A invenção dos “desaparecidos políticos”
A partir do final de 1969 até 1971, parte da esquerda armada apelou para sequestros de embaixadores, que serviram como moeda de troca, visando a libertação de muitos presos políticos, que logo após conquistarem a liberdade, eram “banidos” do Brasil. Estes faziam denúncias para organismos internacionais de direitos humanos, com sedes na Europa e nos Estados Unidos, conseguindo que ficasse conhecida a face mais cruel da ditadura.
Em resposta a isso, cresceu a opção pelo sequestro, morte e desaparecimento clandestino de presos políticos, evitando que a ditadura tivesse que prestar contas à sociedade, aos familiares e aos organismos internacionais sobre seus presos. Afinal, o “desaparecido” não estava oficialmente preso, nem oficialmente morto. O Estado fingia que o assunto não era com ele, colocando a culpa pelos desaparecimentos nas próprias organizações de esquerda.
A ocultação de cadáveres não era um processo simples e improvisado. Recentes depoimentos à Comissão Nacional da Verdade e a outras comissões locais vêm desnudando essa técnica. Ela incluía:
1) A retirada clandestina dos corpos no caso de o prisioneiro ter morrido em dependências oficiais;
2) A quebra da arcada dentária e a decepação das falanges (dedos), para dificultar eventual identificação posterior (sobretudo em casos onde os corpos eram enterrados em valas comuns destinadas a indigentes);
3) O esquartejamento, a incineração ou a imersão em ácido para fazer o corpo, literalmente, desaparecer ou, como opção, o arremesso dos corpos em rios e mares, com peso atado, para que eles não voltassem à tona ou aparecessem nas margens e praias.

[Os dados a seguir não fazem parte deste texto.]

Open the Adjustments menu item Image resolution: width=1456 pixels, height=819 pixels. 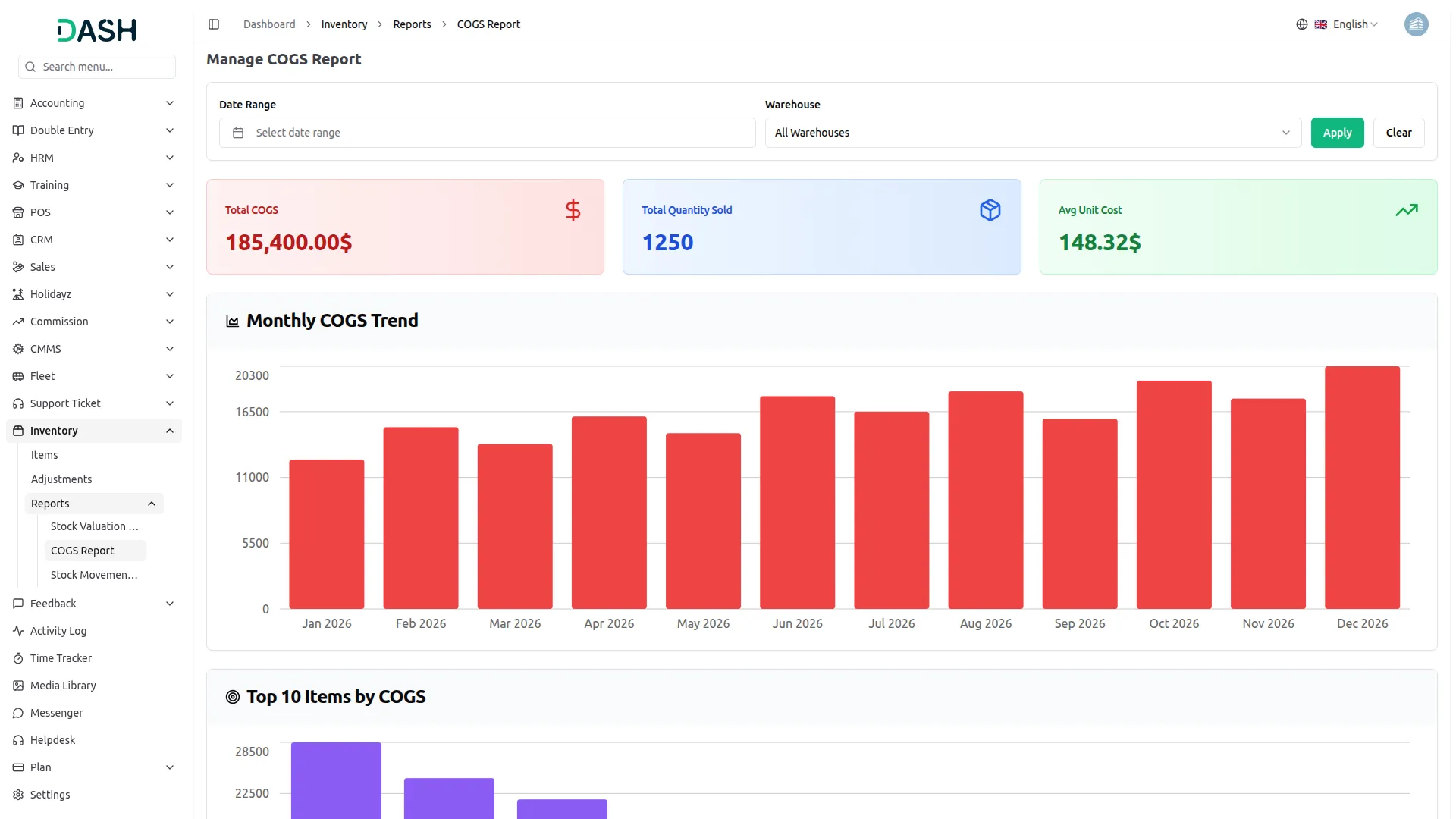click(61, 479)
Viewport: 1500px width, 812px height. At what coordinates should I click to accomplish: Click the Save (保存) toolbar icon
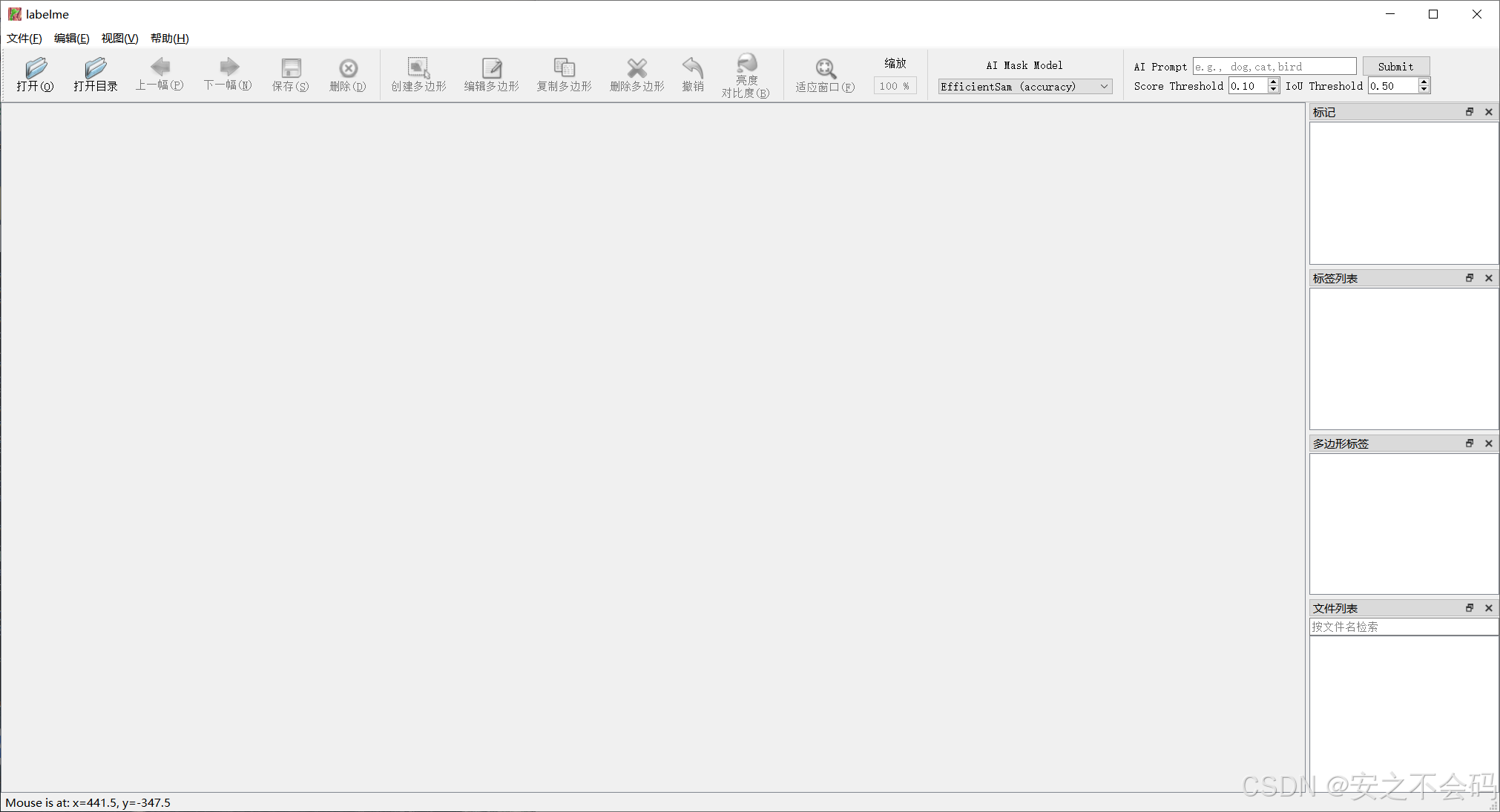(291, 68)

Conforme o depoimento insuspeito do coronel Paulo Malhães à Comissão Nacional da Verdade:
“Naquela época não existia DNA, concorda comigo? Então, quando o senhor vai se desfazer de um corpo, quais são as partes que, se acharem o corpo, podem determinar quem é a pessoa? Arcada dentária e digitais, só. Quebravam os dentes e cortavam os dedos. As mãos, não. E aí, se desfazia do corpo”.
Além disso, depois do desaparecimento em si, havia todo um sistema de contrainformação para despistar os familiares que buscavam informações, tentando desviar possíveis investigações privadas, já que o Estado nada fazia para elucidar tais casos. Para o sistema repressivo, essa solução tinha a vantagem de desobrigar o governo e as autoridades como um todo de qualquer informação oficial sobre o militante desaparecido. Oficialmente, nem preso, nem morto.
O fato é que os temas da tortura e dos desaparecimentos tornaram-se uma verdade cada vez mais inconveniente para as consciências liberais ou religiosas, mesmo para as mais conservadoras.